Earlier this year, a Massachusetts family was traveling along a busy road when they spotted a heartbreaking scene. An adorable German shepherd puppy was “wandering and distressed” near the road. Unwilling to allow the poor puppy to suffer alone, the family scooped him up and took him home.

After a few days with their new puppy, however, the family began to notice some strange behaviors. They soon realized that the puppy they kindly adopted wasn’t a German shepherd at all but a coyote!

Still determined to ensure the baby animal’s safety, the family called the Cape Wildlife Center, which then took the coyote pup in. It’s now been almost 6 months since the pup’s rescue and he’s finally old enough to return to the wild.

On Wednesday, the CWC released both the male coyote and his close friend and fellow rescue pup into the wild together, sharing the exciting news on Instagram.

“Look who is all grown up and ready for release!!” the wildlife rehabilitation center wrote. “The orphaned coyote who was mistaken for a German Shepard puppy earlier this year and received national attention is running free in the wild once again!”

“After 6 long months of rehab, this pup has made incredible strides,” they continued. “He is wild by all accounts and is exhibiting all of the correct behaviors and skills. Weighing in at just over 40 pounds he has a healthy appetite and has been increasingly active in the large outdoor enclosure.”

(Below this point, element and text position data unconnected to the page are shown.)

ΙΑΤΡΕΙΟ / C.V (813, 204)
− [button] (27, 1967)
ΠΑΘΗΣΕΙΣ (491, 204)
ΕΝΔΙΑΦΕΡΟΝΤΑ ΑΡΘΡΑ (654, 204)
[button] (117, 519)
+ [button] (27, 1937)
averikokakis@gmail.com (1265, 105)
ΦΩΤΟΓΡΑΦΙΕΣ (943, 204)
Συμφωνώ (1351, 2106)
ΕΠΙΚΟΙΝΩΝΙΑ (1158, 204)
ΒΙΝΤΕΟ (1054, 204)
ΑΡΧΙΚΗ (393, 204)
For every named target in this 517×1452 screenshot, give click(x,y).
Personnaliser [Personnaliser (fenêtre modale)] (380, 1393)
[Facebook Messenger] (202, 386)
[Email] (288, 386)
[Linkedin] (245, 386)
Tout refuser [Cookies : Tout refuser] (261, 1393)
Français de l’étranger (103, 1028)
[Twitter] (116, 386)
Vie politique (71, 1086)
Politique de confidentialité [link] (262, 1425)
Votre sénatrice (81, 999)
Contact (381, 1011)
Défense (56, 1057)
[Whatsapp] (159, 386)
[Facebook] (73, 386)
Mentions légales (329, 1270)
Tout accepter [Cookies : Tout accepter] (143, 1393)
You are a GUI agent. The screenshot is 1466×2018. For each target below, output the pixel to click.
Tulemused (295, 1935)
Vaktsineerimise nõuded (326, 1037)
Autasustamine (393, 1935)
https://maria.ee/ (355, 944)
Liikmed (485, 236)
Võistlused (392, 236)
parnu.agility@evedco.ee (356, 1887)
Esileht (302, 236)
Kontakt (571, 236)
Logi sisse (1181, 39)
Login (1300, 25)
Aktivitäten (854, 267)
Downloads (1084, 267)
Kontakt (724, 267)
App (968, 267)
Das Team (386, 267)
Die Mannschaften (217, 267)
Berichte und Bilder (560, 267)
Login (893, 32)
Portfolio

Wildlife Rescue Predicts the Coyotes Will Be Friends for Life

After ensuring that the coyote pup didn’t have rabies or other communicable diseases, they introduced him to his foster sibling. From then on, the pups were raised together in “as much of a natural upbringing as possible.”

Adorably, the baby coyotes bonded instantly and have remained close friends ever since. So close, in fact, that the Cape Wildlife Center predicts that they’ll stay friends in the wild, despite coyotes’ tendency to travel and hunt alone.

“[The coyote] was released today with a foster sibling who we paired with him since they were just a few weeks old,” the CWC explained. “She was also orphaned and was transferred to our hospital after receiving care at [the Wildlife Clinic of Rhode Island].”

“The two became friends very quickly and have been inseparable ever since,” they continued. “Because they had each other as companions, they have remained wild and weary of humans. Releasing them as a unit will hopefully increase their survival rate in the wild. While some coyotes may choose to part ways after release something tells us these two may be bonded for life.”